A number of strategies have been shown to reduce the need for allogeneic blood transfusion in patients undergoing conventional cardiac surgery (antifibrinolytics such as lysine analogs, discontinuation of clopidogrel preoperatively in non-ACS patients without recent DESs, RAP, intraoperative CS), and these should be encouraged for routine blood conservation management. A number of strategies to conserve blood remain nondefinitive because of lack of consistent evidence (topical hemostatics, DDAVP, FVIIa in refractory bleeding, EPO, ANH, biocompatible CPB circuits, MECC, ultrafiltration, platelet plasmapheresis, POC platelet function testing). A number of strategies not addressed in this review should be the focus of future consensus, including anticoagulation strategies, colloids versus crystalloids, restrictive transfusion thresholds, transfusion protocols, and effective implementation of multifaceted blood conservation programs.
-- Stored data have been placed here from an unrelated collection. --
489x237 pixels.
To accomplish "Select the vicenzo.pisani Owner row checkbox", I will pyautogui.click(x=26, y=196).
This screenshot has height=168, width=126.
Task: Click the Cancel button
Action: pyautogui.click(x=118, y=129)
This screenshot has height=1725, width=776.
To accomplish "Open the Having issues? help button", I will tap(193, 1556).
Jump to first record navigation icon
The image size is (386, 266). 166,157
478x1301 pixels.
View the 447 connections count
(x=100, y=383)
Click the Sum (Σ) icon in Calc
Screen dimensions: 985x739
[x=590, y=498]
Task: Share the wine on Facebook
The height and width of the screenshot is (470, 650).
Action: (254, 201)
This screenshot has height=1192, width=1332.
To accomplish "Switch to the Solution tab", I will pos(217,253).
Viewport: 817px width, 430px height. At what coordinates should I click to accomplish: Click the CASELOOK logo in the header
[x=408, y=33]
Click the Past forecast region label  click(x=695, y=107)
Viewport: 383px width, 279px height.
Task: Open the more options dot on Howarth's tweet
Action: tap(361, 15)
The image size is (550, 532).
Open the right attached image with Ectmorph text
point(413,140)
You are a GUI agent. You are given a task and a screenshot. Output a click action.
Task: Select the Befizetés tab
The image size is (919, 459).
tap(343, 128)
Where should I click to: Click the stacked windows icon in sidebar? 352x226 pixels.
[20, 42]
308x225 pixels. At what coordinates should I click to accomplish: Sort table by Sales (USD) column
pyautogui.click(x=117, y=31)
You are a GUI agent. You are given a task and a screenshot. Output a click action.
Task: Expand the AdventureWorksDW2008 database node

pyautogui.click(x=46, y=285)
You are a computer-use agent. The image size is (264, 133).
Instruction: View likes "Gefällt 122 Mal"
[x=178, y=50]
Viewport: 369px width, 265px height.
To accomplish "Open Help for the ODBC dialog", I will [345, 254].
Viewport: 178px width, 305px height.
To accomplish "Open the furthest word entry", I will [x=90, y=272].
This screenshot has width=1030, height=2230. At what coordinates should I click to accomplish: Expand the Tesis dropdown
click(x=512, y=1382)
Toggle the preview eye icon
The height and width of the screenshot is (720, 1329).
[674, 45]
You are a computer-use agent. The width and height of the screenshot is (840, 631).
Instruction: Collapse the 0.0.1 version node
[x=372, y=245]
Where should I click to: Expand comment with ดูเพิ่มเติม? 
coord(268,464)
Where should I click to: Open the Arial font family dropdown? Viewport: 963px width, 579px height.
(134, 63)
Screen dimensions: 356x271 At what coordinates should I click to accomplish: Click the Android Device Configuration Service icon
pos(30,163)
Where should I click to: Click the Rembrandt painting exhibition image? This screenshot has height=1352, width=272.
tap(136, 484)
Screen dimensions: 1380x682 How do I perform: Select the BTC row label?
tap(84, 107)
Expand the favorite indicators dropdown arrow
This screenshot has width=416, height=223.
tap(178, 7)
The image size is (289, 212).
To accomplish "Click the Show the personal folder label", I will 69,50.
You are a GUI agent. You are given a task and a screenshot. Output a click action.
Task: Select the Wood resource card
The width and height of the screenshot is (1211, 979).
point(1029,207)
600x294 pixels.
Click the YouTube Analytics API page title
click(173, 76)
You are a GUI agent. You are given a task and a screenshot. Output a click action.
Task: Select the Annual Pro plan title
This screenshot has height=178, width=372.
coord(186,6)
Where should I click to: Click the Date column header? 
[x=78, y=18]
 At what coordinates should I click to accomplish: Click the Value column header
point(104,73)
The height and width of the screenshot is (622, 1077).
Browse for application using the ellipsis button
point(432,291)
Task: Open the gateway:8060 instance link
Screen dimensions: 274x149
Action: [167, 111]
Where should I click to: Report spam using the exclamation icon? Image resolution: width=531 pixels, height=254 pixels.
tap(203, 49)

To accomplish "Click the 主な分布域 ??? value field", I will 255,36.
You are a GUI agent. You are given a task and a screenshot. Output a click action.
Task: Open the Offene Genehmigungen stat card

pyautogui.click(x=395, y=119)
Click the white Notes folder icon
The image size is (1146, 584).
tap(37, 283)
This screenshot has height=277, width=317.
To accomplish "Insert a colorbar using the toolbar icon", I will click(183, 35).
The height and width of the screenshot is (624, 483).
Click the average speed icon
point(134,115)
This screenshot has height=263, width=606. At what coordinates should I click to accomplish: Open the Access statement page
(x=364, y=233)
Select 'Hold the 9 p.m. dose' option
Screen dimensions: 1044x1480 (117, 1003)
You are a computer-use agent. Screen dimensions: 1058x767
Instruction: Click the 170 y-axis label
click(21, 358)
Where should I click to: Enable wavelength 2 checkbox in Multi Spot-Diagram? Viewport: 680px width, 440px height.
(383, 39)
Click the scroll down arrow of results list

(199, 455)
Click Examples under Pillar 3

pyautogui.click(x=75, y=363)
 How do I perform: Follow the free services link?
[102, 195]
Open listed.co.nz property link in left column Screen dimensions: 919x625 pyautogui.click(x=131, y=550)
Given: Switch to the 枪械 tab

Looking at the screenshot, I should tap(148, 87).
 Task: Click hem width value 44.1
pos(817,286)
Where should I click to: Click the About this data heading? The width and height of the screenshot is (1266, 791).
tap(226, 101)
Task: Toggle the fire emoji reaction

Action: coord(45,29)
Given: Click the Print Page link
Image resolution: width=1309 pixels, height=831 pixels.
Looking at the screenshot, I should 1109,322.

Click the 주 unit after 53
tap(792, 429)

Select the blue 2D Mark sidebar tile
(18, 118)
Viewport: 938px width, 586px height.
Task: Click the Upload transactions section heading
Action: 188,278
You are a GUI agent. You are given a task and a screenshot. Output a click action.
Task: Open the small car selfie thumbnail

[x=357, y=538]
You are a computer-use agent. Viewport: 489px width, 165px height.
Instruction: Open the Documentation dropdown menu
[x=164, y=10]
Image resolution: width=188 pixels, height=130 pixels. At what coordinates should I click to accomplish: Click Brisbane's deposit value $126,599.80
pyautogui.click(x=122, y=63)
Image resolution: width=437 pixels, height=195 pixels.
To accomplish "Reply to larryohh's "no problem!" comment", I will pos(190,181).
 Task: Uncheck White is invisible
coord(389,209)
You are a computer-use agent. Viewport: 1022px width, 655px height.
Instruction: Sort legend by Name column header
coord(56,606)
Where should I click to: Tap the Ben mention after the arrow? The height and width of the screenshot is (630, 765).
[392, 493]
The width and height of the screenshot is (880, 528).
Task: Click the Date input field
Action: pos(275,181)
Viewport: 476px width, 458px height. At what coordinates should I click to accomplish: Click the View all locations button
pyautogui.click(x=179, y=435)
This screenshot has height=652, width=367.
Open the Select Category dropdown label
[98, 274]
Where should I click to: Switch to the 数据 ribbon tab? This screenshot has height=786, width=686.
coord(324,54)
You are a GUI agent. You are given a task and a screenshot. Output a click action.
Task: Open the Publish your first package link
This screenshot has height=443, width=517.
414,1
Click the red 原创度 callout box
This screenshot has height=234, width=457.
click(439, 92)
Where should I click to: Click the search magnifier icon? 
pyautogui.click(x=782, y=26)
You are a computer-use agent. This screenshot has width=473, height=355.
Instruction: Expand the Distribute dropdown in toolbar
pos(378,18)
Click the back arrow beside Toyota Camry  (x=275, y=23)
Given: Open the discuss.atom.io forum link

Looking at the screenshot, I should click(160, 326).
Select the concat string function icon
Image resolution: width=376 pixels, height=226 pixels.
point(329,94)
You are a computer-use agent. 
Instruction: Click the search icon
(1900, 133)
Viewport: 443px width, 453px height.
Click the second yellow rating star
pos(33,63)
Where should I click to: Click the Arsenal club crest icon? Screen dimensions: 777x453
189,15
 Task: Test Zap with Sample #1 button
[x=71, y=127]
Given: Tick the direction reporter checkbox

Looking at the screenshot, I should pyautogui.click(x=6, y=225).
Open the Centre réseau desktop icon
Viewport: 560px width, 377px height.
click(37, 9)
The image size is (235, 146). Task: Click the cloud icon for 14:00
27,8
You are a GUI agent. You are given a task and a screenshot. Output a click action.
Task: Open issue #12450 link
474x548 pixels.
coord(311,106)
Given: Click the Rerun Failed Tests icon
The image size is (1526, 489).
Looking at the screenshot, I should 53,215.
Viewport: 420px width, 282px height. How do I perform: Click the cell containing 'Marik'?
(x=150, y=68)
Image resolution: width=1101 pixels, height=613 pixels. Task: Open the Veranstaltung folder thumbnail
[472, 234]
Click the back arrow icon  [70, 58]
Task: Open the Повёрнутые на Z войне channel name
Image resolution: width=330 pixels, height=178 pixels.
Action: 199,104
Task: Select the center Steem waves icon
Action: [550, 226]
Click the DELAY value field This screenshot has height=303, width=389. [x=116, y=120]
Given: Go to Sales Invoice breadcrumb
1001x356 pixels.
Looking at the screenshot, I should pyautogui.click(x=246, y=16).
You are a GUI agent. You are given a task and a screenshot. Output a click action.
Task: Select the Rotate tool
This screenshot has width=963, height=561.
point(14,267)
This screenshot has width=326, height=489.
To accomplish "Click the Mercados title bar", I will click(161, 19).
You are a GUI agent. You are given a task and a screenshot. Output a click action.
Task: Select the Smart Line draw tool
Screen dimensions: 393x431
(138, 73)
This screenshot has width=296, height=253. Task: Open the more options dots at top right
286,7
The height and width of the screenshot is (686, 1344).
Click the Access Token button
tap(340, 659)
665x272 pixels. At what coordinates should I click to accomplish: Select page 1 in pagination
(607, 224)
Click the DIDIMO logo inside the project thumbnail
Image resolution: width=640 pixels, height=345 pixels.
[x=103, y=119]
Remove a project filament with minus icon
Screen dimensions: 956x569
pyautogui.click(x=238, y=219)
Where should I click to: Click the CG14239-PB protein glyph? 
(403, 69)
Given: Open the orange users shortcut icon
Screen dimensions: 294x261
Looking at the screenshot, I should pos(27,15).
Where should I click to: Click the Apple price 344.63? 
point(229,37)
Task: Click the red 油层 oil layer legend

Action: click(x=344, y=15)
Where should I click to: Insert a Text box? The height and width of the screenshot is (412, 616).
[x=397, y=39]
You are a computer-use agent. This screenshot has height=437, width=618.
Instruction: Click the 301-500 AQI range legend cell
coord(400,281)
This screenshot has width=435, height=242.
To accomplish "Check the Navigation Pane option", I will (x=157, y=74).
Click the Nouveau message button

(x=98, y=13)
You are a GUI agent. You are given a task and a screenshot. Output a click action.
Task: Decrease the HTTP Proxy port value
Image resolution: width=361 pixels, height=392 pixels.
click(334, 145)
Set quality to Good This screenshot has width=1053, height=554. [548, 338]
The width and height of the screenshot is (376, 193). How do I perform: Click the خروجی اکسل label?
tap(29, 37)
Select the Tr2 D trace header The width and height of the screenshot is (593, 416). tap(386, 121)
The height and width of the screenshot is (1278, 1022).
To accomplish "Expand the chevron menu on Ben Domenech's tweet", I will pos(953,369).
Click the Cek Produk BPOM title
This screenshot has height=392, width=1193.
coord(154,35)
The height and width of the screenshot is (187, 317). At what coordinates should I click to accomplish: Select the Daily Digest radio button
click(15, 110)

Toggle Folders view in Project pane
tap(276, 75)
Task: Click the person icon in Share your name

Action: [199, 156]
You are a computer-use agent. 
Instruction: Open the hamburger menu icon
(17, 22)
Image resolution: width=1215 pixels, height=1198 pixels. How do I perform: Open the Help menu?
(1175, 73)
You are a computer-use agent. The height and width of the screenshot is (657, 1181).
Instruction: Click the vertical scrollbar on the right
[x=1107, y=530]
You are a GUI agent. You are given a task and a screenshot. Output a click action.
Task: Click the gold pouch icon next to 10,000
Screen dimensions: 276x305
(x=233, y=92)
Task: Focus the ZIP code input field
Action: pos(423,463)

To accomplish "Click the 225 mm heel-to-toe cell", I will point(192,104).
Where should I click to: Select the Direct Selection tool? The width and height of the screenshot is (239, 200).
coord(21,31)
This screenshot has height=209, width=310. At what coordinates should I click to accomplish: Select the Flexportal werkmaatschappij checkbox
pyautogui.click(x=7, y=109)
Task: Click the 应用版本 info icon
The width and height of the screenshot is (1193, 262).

Few blood management strategies have been specifically tested in minimally invasive cardiac surgery. The lack of high-level evidence to address the impact on clinical outcomes such as infection, incompatibility immunologic reactions, kidney failure, MI, stroke, and death remains a significant barrier to determining which drugs, technologies, and techniques provide worthy improvements in clinically important outcomes for patients undergoing cardiac surgery whether conventional or minimally invasive. Given the volume of cardiac surgery that is performed around the world and the significant consumption of blood that occurs during cardiac surgery, future large-scale research should be conducted to address these questions.
The authors acknowledge the support for extensive literature searches and article retrievals from Brieanne McConnell, MLIS. In addition, Avtar Lal, MD, PhD, and Junseok Jeon, MD, PhD, provided data analysis for a number of systematic review updates from the Western University. The authors also acknowledge the organizational support of Aurelie Alger and Elizabeth Chouinard from ISMICS to facilitate distribution of the collected literature and the face-to-face meeting for the consensus panel. This consensus conference was cochaired by Dr Alan H. Menkis and Dr Niv Ad.